Veel lezers weten niet goed wat ze moeten doen na het lezen van de tekst. Dit blijkt uit de Monitor Begrijpelijkheid Overheidsteksten, een onderzoek naar meer dan tweehonderd teksten over betalen of zorg. Het gaat om teksten die burgers op papier of online tegenkomen in hun contact met de overheid.
Drie onderzoeksmethodes
In opdracht van de Taalunie, met steun van het Ministerie van Binnenlandse Zaken en Koninkrijksrelaties, hebben de Universiteit Utrecht en HAN University of Applied Sciences gezamenlijk de begrijpelijkheid van de overheidsteksten gemeten. Hiervoor leverden ruim zeventig overheidsorganisaties teksten aan over betalen of zorg.
De kracht van het onderzoek ligt in de combinatie van drie methodes: automatische tekstanalyse (LiNT), checkgesprekken (door communicatieprofessionals van de overheid) en lezersonderzoek (met deelnemers variërend in achtergrond en leesvaardigheid).
Kortere zinnen geen garantie voor begrijpelijke tekst
Henk Pander Maat is universitair hoofddocent Communicatie- en informatiewetenschappen en een van de auteurs van de monitor. Naast communicatie rondom betalingen, onderzocht hij brieven van gemeentes over de Wet maatschappelijke ondersteuning (Wmo).
“Overheidscommunicatie gaat vaak over situaties waarin schaarse voorzieningen onder voorwaarden worden toegekend of niet. Dat maakt communicatie ingewikkeld. Door op verschillende manieren, dus met software én met ‘echte’ lezers naar teksten te kijken, krijgen we een goed beeld van waar er ruimte voor verbetering is.”
Pander Maat merkt al wel verbetering ten opzichte van twintig jaar geleden. “Het valt mij op dat er veel aan zinsbouw wordt gewerkt: ik zie veel minder ellenlange zinnen en tangconstructies.” Maar korte zinnen zijn geen garantie voor een begrijpelijke tekst. “Daarvoor is het bijvoorbeeld belangrijk dat je moeilijke termen toelicht en niet te veel synoniemen gebruikt.”

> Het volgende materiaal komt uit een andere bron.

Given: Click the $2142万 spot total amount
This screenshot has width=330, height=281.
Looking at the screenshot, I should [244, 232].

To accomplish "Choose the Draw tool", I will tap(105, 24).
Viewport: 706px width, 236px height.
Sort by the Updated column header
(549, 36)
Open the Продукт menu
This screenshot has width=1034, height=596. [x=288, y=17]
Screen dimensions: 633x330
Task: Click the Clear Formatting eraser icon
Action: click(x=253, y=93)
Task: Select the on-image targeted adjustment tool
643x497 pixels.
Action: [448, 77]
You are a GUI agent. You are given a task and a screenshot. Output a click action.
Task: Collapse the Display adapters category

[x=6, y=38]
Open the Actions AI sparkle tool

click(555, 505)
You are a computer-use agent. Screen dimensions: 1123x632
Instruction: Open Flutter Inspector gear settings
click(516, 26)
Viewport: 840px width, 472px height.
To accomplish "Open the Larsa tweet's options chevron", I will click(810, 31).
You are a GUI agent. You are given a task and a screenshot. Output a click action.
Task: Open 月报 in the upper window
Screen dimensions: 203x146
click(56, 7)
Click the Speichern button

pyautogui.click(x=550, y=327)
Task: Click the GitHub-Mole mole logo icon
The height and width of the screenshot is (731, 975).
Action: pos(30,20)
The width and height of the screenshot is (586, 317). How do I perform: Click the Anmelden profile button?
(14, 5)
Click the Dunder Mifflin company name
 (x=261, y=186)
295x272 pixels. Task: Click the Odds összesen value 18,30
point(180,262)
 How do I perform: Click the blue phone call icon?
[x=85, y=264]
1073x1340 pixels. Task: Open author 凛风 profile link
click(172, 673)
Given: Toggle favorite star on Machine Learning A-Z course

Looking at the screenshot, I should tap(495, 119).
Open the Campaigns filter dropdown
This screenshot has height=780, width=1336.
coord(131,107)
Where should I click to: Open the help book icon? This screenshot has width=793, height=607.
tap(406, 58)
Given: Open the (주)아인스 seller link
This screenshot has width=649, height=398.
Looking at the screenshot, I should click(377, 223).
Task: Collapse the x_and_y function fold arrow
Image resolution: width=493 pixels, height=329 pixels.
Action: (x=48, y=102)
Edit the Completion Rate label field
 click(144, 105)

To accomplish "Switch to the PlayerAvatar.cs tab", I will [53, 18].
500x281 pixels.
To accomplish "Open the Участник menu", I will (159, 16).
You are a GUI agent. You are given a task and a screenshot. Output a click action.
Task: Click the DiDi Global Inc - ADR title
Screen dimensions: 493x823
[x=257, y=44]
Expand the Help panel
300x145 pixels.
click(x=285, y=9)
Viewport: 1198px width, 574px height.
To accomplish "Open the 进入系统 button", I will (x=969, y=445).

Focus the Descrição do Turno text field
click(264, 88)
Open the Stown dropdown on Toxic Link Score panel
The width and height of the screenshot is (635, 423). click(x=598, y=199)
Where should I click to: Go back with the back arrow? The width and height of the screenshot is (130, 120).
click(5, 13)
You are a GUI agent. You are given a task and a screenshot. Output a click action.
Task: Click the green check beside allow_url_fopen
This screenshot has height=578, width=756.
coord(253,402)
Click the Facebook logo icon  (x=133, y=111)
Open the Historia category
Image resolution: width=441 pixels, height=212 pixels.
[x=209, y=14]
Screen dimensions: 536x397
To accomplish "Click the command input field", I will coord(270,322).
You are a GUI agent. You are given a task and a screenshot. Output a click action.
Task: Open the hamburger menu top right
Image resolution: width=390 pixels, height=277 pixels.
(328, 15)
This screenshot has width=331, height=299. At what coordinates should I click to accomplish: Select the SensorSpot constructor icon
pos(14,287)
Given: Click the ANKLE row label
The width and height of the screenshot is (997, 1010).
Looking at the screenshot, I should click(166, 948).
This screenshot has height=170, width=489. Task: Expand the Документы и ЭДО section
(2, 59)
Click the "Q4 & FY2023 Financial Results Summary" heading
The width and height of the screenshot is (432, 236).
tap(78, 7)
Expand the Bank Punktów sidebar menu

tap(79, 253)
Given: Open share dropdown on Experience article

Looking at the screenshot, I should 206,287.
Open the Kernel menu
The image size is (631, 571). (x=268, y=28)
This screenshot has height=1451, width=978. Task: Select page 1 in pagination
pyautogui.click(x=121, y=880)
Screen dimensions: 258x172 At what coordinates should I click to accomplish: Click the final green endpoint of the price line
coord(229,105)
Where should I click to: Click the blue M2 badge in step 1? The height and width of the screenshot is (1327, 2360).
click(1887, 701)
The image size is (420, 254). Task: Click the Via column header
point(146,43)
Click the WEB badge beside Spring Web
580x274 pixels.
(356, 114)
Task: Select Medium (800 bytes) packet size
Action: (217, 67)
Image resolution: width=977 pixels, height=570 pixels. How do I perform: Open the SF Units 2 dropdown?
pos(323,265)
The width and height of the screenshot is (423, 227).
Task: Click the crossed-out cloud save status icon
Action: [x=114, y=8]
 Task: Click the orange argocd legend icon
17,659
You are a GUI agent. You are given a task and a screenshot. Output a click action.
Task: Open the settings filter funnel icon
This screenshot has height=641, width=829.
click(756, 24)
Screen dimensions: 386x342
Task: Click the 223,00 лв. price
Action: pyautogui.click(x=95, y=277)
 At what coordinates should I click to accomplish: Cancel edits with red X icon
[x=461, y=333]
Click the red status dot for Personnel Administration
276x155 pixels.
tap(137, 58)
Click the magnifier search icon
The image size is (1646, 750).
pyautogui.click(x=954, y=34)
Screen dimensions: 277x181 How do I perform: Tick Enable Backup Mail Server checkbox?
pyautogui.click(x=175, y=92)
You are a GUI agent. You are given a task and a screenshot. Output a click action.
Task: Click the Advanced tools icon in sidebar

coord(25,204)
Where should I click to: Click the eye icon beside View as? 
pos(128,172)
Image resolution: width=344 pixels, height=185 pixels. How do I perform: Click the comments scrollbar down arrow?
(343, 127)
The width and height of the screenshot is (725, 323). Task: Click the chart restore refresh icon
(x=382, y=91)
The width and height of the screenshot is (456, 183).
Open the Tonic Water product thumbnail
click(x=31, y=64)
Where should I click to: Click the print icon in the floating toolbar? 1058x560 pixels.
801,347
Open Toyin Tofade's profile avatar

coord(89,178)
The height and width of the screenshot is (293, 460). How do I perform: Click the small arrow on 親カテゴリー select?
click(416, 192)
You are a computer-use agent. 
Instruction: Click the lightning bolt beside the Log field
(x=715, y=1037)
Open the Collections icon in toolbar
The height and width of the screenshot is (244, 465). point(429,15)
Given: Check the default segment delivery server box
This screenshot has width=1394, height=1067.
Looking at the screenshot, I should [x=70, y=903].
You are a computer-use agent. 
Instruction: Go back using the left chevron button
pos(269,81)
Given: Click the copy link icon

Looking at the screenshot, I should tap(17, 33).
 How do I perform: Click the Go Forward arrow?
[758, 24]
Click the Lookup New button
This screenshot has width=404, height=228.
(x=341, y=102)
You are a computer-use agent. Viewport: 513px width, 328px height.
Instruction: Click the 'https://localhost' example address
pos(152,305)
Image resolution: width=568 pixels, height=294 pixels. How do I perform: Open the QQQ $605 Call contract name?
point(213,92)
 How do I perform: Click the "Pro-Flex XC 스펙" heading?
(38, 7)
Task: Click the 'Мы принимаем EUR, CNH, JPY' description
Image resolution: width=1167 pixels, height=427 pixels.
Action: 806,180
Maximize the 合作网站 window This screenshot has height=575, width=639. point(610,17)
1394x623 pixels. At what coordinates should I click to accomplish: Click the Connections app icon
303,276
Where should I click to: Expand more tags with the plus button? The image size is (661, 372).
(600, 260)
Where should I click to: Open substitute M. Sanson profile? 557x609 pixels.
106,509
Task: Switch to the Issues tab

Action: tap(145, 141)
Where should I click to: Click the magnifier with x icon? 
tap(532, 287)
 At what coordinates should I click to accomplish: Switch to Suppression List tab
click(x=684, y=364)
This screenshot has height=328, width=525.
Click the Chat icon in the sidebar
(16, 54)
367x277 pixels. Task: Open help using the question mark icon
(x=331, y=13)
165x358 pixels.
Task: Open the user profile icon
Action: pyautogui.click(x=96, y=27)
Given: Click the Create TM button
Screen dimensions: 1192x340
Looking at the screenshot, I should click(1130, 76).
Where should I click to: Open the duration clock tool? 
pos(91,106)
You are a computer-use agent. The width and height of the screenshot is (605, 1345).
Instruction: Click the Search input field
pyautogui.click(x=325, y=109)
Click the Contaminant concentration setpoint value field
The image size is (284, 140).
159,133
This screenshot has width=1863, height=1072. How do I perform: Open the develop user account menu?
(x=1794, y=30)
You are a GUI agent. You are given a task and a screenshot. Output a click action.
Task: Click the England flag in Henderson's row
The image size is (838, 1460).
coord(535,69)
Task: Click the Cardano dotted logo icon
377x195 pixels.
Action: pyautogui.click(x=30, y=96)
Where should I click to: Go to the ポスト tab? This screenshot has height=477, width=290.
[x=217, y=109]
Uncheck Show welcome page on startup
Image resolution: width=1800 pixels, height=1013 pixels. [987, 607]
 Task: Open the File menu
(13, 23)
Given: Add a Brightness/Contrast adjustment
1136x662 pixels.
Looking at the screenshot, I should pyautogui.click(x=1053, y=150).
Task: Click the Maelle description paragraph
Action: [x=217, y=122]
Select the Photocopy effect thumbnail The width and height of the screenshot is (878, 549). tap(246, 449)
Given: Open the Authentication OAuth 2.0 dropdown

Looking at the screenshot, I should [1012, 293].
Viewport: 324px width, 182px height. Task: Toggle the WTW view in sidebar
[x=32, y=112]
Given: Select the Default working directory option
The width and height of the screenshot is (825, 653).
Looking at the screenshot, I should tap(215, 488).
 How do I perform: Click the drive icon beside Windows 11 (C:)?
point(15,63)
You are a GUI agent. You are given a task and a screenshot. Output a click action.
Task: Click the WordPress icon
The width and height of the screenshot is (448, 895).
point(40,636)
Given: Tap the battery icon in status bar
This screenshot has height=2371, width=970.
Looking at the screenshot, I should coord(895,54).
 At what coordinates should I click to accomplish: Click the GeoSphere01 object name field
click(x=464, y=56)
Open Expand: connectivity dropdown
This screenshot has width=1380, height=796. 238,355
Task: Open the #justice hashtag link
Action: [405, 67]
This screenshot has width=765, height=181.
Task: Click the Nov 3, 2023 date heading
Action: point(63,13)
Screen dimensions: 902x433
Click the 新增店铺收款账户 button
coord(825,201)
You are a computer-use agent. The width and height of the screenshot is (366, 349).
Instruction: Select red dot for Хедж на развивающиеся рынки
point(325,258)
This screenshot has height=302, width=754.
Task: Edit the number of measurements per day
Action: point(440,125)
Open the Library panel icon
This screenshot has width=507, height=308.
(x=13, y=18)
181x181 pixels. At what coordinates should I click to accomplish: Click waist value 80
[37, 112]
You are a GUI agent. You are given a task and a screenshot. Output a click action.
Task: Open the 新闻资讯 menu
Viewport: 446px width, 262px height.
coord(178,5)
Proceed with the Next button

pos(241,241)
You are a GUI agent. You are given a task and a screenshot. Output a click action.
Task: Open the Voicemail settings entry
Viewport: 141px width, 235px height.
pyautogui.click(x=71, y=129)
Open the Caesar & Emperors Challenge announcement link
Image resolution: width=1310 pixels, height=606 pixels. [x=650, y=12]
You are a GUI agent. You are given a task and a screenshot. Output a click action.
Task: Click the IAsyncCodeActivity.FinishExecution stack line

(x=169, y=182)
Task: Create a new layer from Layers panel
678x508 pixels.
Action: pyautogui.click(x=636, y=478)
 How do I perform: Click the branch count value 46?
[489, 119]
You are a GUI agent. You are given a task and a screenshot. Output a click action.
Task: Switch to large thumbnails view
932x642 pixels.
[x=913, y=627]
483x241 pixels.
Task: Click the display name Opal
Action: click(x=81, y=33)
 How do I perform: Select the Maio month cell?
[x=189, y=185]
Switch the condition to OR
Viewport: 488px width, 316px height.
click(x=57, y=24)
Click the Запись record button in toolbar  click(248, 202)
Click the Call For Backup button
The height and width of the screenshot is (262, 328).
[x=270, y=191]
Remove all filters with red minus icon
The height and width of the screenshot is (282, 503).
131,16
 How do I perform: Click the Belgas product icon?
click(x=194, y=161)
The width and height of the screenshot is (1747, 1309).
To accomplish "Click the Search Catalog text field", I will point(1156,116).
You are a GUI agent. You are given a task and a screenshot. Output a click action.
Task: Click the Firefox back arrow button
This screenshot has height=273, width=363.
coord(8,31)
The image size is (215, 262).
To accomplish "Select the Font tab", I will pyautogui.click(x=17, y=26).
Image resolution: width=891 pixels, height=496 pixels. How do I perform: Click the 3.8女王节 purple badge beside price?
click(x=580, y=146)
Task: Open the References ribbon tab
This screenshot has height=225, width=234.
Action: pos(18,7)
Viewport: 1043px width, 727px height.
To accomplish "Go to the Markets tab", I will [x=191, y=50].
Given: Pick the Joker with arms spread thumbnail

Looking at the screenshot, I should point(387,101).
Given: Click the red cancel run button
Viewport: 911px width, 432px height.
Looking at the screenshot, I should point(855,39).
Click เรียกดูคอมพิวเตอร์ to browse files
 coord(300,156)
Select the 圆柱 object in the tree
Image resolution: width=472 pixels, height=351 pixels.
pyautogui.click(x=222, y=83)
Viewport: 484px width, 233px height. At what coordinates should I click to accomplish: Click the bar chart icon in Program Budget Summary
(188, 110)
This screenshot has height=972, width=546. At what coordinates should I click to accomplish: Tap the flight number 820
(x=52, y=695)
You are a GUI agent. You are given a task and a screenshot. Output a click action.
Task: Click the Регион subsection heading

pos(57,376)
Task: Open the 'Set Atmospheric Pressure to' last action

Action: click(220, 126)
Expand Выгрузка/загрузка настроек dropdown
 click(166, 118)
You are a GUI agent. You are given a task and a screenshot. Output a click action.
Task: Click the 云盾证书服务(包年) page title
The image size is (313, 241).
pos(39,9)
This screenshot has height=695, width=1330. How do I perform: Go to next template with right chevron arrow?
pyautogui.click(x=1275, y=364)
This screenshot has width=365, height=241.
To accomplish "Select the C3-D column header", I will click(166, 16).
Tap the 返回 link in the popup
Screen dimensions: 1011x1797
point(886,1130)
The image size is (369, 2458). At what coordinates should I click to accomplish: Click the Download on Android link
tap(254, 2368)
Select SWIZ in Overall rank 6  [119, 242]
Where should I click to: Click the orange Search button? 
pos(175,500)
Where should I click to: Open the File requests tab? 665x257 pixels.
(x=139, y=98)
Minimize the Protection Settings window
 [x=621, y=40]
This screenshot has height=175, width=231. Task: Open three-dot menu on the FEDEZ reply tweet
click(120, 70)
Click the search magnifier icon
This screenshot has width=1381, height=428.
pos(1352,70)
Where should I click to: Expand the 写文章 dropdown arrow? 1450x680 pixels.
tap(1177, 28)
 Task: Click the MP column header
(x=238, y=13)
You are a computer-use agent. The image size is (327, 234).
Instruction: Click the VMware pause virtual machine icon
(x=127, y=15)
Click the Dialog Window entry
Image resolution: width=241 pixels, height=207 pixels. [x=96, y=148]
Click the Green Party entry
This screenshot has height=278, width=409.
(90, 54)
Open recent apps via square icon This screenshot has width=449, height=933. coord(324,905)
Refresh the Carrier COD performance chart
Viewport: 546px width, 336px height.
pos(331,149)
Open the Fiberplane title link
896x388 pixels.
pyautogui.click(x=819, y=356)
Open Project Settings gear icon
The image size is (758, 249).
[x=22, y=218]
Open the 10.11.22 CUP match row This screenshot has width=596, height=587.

In een poging transparant te zijn, geven overheden soms veel te veel informatie. Lezers raken dan de draad kwijt.
Gebruikersperspectief
In de monitor wordt de aanbeveling gedaan om de communicatie met de burger als proces onder de loep te nemen. Hoe sluiten de teksten op elkaar aan en wat kan er in samenhang worden verbeterd? Het advies is om communicatie- en dienstverleningsprocessen in te richten vanuit het gebruikersperspectief. De gebruiker betrekken bij het ontwerp- en ontwikkelproces van producten en diensten helpt om bijvoorbeeld informatie op maat te maken.
Wat onderzoeker Pander Maat verder opvalt is dat moeilijke overheidscommunicatie vaak te herleiden is tot de complexe organisatie die achter een brief zit. “In een poging transparant te zijn, geven overheden soms veel te veel informatie. Er worden veel stappen en betrokken instanties genoemd, waardoor je als lezer de draad kunt kwijtraken.”
“Wij kijken of lezers informatie kunnen vinden, begrijpen en toepassen. Vaak gaat het al mis bij het vinden, doordat de overheidsinstantie in kwestie te veel wil vertellen. Er wordt veel vanuit de zender en weinig vanuit de ontvanger geredeneerd.” Niet alleen het woordgebruik en de structuur van teksten is belangrijk, ook de toon doet er toe. “En die toon kan zeker vriendelijker. Wij horen in het onderzoek zelden terug dat teksten te aardig worden gevonden.”